Исходом сосудисто-окклюзионных кризов могут стать ишемические инсульты у детей, субарахноидальные кровоизлияния у взрослых, легочная гипертензия, ретинопатия, импотенция, почечная недостаточность. У женщин с серповидно-клеточной анемией отмечается позднее становление менструального цикла, склонность к самопроизвольному прерыванию беременности и преждевременным родам. Следствием ишемии миокарда и гемосидероза сердца служит возникновение хронической сердечной недостаточности; повреждения почек — хронической почечной недостаточности.

Длительный гемолиз, сопровождаемый избыточным образованием билирубина, приводит к развитию холецистита и желчнокаменной болезни. У больных серповидно-клеточной анемией часто возникают асептические некрозы костей, остеомиелит, язвы голеней.

Диагноз серповидно-клеточной анемии выставляется гематологом на основании характерных клинических симптомов, гематологических изменений, семейно-генетического исследования. Факт наследования ребенком серповидно-клеточной анемии может быть подтвержден еще на этапе беременности с помощью биопсии ворсин хориона или амниоцентеза.

В периферической крови отмечается нормохромная анемия (1-2х1012/л), снижение гемоглобина (50-80 г/л), ретикулоцитоз (до 30%). В мазке крови обнаруживаются серповидно измененные эритроциты, клетки с тельцами Жолли и кольцами Кабо. Электрофорез гемоглобина позволяет определить форму серповидно-клеточной анемии – гомо- или гетерозиготную. Изменение биохимических проб крови включает гипербилирубинемию, увеличение содержания сывороточного железа. При исследовании пунктата костного мозга выявляется расширение эритробластического ростка кроветворения.
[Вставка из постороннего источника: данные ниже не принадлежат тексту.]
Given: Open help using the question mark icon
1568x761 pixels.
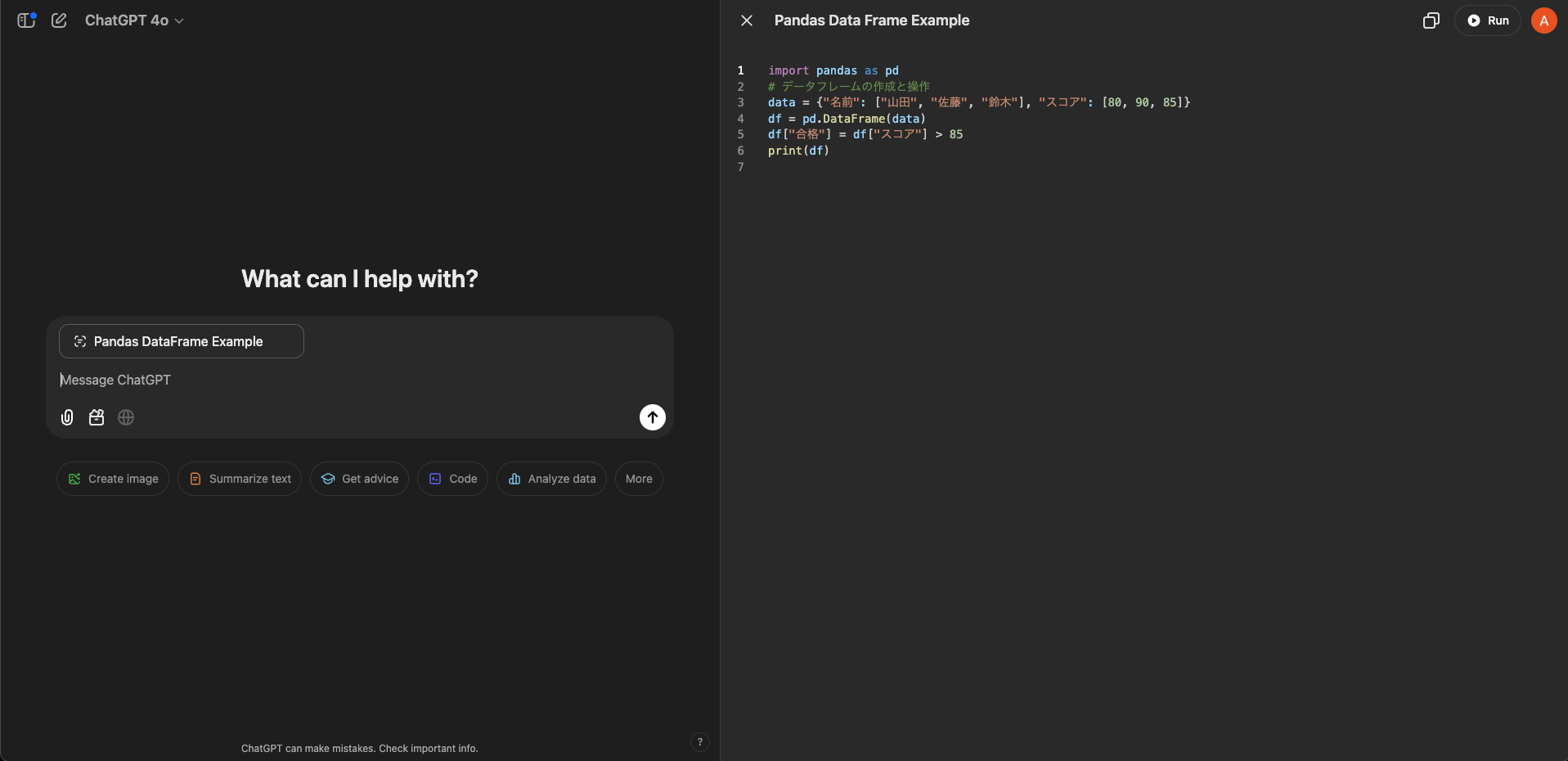Looking at the screenshot, I should coord(699,742).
Дифференциальная диагностика направлена на исключение других гемолитических анемий, вирусного гепатита А, рахита, ревматоидного артрита, туберкулеза костей и суставов, остеомиелита и др.

Серповидно-клеточная анемия относится к категории неизлечимых болезней крови. Таким пациентам требуется пожизненное наблюдение гематолога, проведение мероприятий, направленных на предупреждение кризов, а при их развитии – проведение симптоматической терапии.
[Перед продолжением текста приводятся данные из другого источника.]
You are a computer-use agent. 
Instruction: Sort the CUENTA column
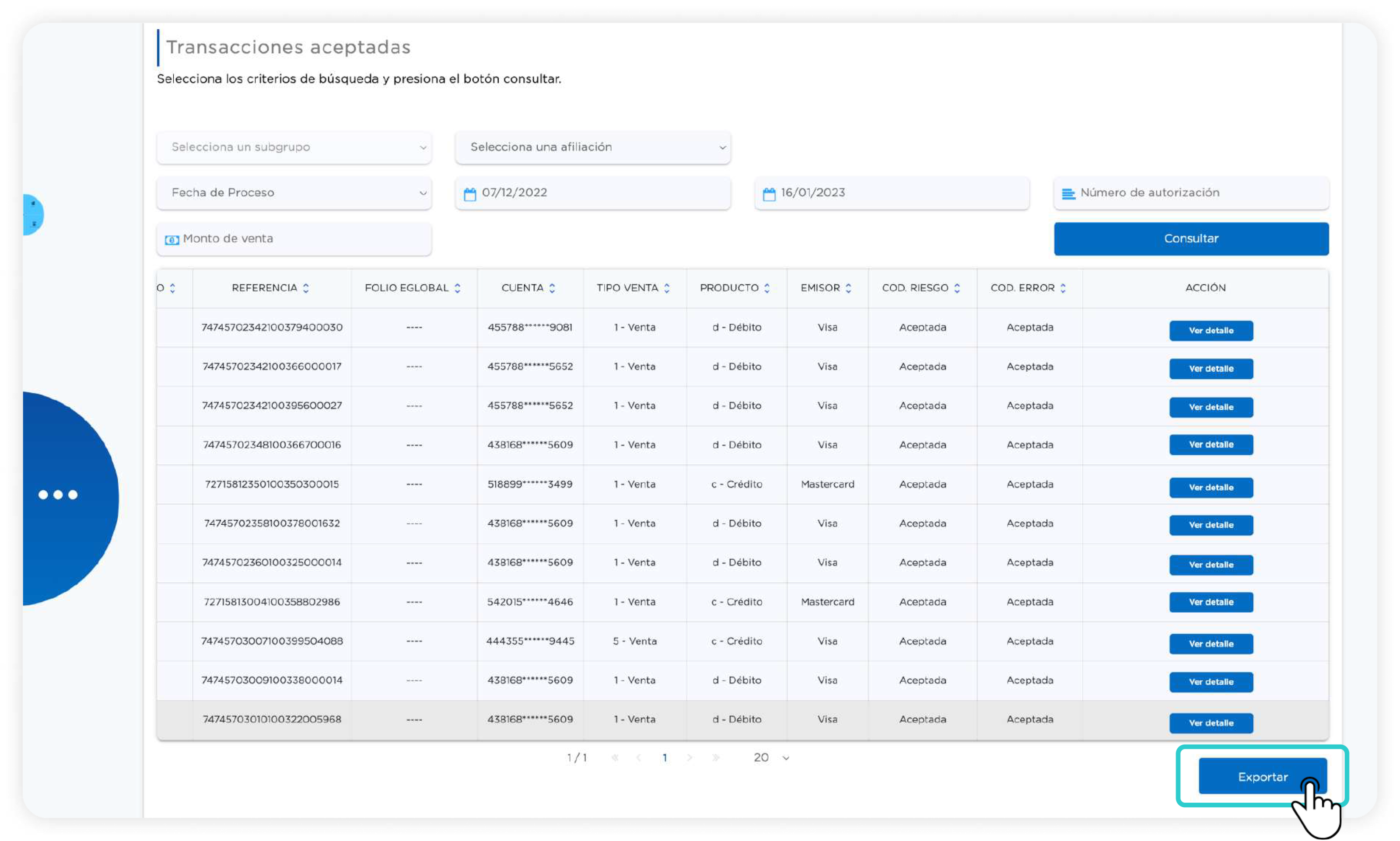[552, 288]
В период развития серповидно-клеточного криза требуется госпитализация. С целью быстрого купирования острого состояния назначается кислородотерапия, инфузионная дегидратация, введение антибиотиков, обезболивающих средств, антикоагулянтов и дезагрегантов, фолиевой кислоты. При тяжелом течении обострений показано переливание эритроцитарной массы. Проведение спленэктомии не способно повлиять на течение серповидно-клеточной анемии, однако может на время уменьшить проявления заболевания.
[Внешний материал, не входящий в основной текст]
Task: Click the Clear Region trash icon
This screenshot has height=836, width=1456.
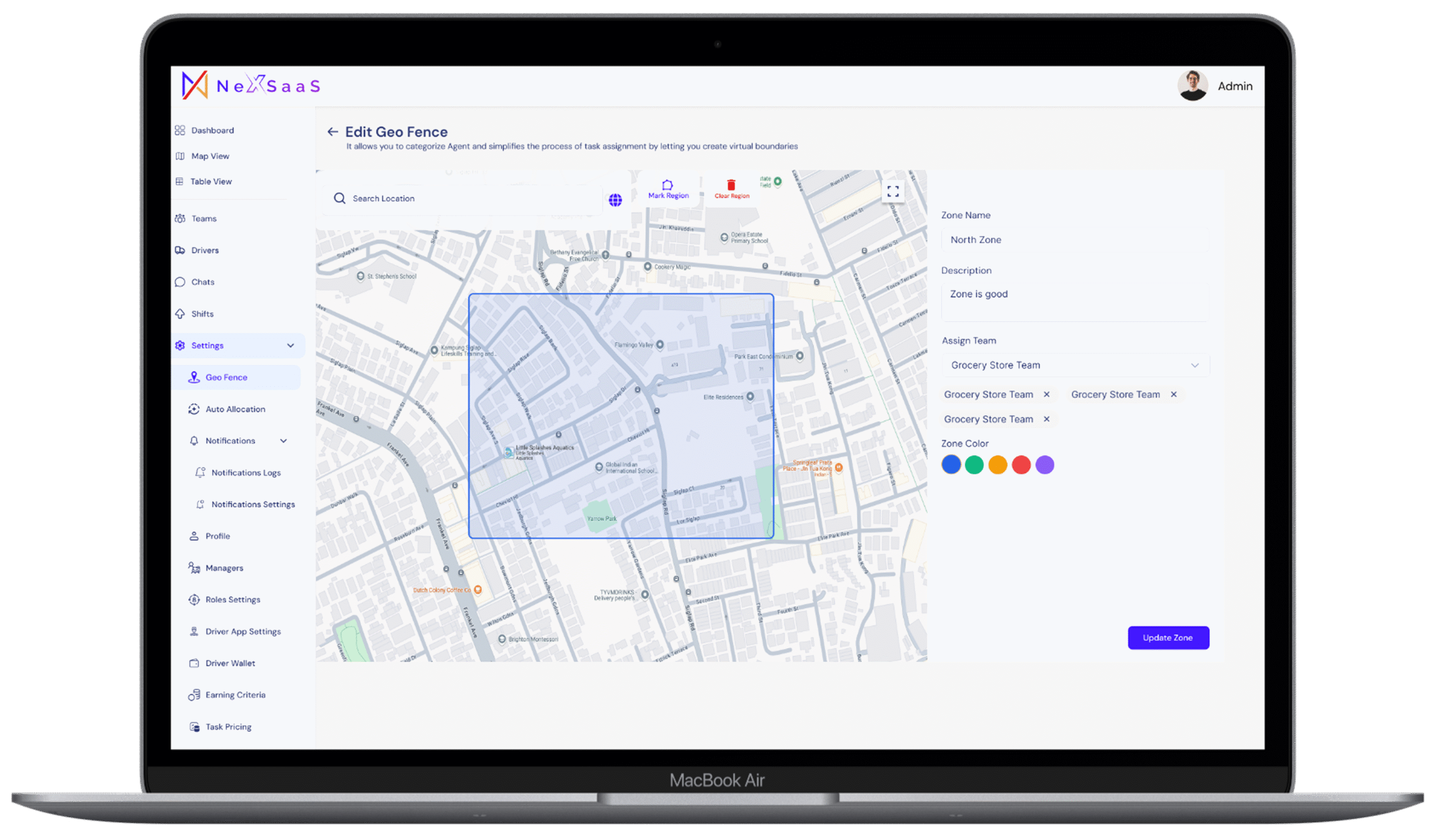Action: pyautogui.click(x=731, y=185)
Прогноз гомозиготной формы серповидно-клеточной анемии неблагоприятный; большая часть пациентов погибает в первое десятилетие жизни от инфекционных или тромбоокклюзионных осложнений. Течение гетерозиготных форм патологии гораздо более обнадеживающее.

Для предупреждения быстро прогрессирующего течения серповидно-клеточной анемии следует избегать провоцирующих условий (обезвоживания, инфекций, перенапряжения и стрессов, экстремальных температур, гипоксии и пр.). Детям, страдающим данной формой гемолитической анемии, в обязательном порядке показана вакцинация против пневмококковой и менингококковой инфекции. При наличии в семье больных серповидно-клеточной анемией необходима медико-генетическая консультация для оценки риска развития заболевания у потомства.